Non-mental disorder v. mental disorder automatism

 The leading appellate authority dealing with the question of the determination of non-mental disorder versus mental disorder automatism is the decision of Justice Doherty of the Ontario Court of Appeal in R. v. Luedeke, [2008] ONCA 716.

The legal principles to be derived from that decision may be summarized as follows:

·         The distinction between non-mental disorder automatism and mental disorder automatism depends on whether the automatistic state is the product of a “mental disorder”. That term is defined in section 2 of the Criminal Code as a “disease of the mind”. That phrase describes a legal and not a medical concept: Luedecke, at para. 60.

·         Canadian courts have adopted a very broad definition of what will constitute a mental disorder: Ibid, para. 62.



·         The fundamental question of mixed law and fact which is at the centre of the disease of the mind inquiry is whether society requires protection from the accused and the risk of recurrence is central to that inquiry: Ibid, para. 85 and 86.



·         The trial judge begins from the premise that the automatism is caused by a disease of the mind and looks to the evidence to determine whether it convinces him that the condition is not a disease of the mind: Ibid, para. 90.



·         In evaluating the risk of repetition and hence the danger to the public, trial judges must not limit their inquiry only to the risk of further violence (in this case, driving while impaired) while in an automatistic state. The trial judge must examine the risk of recurrence of the factors or events that triggered the accused’s automatistic state: Ibid, para. 91.



·         At the pre-verdict state, social defence concerns dominate.

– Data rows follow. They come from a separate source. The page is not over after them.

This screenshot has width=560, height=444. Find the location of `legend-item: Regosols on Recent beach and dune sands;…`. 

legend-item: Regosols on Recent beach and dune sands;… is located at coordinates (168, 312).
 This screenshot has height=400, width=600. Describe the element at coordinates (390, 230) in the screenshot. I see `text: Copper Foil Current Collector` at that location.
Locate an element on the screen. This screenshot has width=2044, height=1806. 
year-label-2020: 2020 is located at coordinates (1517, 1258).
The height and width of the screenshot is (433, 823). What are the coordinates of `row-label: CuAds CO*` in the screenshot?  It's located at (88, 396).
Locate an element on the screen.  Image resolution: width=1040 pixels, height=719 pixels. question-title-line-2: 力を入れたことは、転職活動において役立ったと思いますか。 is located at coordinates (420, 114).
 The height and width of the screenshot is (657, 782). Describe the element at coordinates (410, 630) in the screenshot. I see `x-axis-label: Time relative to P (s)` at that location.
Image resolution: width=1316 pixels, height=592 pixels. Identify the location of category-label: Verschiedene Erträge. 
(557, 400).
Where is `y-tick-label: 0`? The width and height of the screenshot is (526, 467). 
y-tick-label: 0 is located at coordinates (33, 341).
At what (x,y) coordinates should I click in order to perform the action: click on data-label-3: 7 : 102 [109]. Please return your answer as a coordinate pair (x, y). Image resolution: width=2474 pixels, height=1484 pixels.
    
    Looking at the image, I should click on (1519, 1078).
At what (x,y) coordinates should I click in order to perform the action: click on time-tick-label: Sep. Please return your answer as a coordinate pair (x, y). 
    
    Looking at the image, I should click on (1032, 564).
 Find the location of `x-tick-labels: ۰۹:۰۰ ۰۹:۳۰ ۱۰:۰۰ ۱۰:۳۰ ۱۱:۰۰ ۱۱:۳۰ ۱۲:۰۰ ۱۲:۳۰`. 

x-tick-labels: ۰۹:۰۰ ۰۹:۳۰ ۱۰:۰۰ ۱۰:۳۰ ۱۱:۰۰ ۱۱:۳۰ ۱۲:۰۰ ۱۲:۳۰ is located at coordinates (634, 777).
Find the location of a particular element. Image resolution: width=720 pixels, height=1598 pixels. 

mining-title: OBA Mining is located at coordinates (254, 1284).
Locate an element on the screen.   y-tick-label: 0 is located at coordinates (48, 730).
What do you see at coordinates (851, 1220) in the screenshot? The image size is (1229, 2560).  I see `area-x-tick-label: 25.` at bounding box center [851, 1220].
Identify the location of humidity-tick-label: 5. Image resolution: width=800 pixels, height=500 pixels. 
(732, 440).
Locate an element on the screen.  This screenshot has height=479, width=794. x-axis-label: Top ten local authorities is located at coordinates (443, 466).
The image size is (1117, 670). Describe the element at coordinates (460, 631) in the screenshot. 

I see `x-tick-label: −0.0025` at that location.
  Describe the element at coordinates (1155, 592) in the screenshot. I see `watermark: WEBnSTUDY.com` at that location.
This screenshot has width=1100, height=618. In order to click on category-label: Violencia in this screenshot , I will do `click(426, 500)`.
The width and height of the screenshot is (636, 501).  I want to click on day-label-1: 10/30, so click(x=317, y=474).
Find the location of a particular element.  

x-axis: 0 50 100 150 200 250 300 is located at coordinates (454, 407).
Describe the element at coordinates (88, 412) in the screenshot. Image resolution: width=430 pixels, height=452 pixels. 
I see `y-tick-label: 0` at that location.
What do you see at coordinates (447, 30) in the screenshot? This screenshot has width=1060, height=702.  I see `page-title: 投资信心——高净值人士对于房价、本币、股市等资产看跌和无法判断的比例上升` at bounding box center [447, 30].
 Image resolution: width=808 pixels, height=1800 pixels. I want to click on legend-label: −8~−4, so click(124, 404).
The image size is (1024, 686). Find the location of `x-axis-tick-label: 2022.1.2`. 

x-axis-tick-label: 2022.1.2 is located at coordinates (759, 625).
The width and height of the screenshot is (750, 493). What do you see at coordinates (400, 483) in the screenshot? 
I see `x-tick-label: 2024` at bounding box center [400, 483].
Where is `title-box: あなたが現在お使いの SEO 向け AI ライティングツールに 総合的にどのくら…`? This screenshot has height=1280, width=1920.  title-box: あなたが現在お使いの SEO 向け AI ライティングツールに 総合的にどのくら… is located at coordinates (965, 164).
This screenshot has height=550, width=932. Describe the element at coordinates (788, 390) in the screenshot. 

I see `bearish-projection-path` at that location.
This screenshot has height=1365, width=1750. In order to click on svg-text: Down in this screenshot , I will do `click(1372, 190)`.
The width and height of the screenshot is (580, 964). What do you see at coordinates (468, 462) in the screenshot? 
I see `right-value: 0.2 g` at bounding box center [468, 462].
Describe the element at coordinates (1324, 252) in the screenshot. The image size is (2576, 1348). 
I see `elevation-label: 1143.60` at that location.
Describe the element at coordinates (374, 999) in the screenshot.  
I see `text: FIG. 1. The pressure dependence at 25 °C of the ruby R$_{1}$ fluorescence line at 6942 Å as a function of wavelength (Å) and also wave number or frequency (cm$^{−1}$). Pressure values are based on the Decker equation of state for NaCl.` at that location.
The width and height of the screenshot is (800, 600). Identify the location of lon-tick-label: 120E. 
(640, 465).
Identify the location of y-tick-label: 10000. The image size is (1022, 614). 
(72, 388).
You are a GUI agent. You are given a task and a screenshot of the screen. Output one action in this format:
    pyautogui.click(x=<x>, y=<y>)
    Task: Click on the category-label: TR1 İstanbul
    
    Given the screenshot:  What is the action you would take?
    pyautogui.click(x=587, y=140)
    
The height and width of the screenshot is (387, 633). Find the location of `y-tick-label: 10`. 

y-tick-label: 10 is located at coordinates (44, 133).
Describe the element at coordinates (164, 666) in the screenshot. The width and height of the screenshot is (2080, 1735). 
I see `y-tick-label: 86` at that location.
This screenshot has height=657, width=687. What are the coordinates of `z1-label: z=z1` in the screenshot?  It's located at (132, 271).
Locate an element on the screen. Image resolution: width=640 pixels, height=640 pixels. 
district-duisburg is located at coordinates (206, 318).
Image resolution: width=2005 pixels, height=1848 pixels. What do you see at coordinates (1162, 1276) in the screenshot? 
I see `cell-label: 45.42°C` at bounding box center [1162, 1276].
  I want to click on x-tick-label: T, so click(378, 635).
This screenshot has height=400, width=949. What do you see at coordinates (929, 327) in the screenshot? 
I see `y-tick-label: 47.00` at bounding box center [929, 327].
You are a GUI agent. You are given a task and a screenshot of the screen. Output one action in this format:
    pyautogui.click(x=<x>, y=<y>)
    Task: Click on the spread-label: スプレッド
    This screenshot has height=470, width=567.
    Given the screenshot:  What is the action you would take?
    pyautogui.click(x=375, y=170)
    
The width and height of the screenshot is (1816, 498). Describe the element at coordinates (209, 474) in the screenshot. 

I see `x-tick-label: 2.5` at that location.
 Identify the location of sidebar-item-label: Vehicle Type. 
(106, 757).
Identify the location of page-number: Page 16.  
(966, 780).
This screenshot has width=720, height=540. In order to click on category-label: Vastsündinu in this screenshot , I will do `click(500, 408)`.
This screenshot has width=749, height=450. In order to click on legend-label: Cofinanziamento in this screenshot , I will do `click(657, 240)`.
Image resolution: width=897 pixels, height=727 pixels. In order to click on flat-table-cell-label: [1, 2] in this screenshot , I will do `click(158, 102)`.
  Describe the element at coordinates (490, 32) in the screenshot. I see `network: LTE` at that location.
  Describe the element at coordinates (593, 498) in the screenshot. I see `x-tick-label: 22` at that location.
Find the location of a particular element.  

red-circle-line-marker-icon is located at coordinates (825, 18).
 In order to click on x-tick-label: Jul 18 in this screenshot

Those concerns focus on the risk posted by the potential recurrence of the conduct in issue: Ibid, para. 100.



·         A genetic predisposition is the epitome of an internal cause which increases the risk of recurrence: Ibid, para. 106.



·          The Stone decision directs the trial judge to look to the likelihood of recurrence of the triggering events and not just the likelihood of the recurrence of the criminal acts in issue (here, driving while impaired) while in an automatistic state: Ibid, para. 111.



Applying the law to the facts at bar, the Court in R. v. Desrosiers found that the presumption of mental disorder automatism had not been overcome.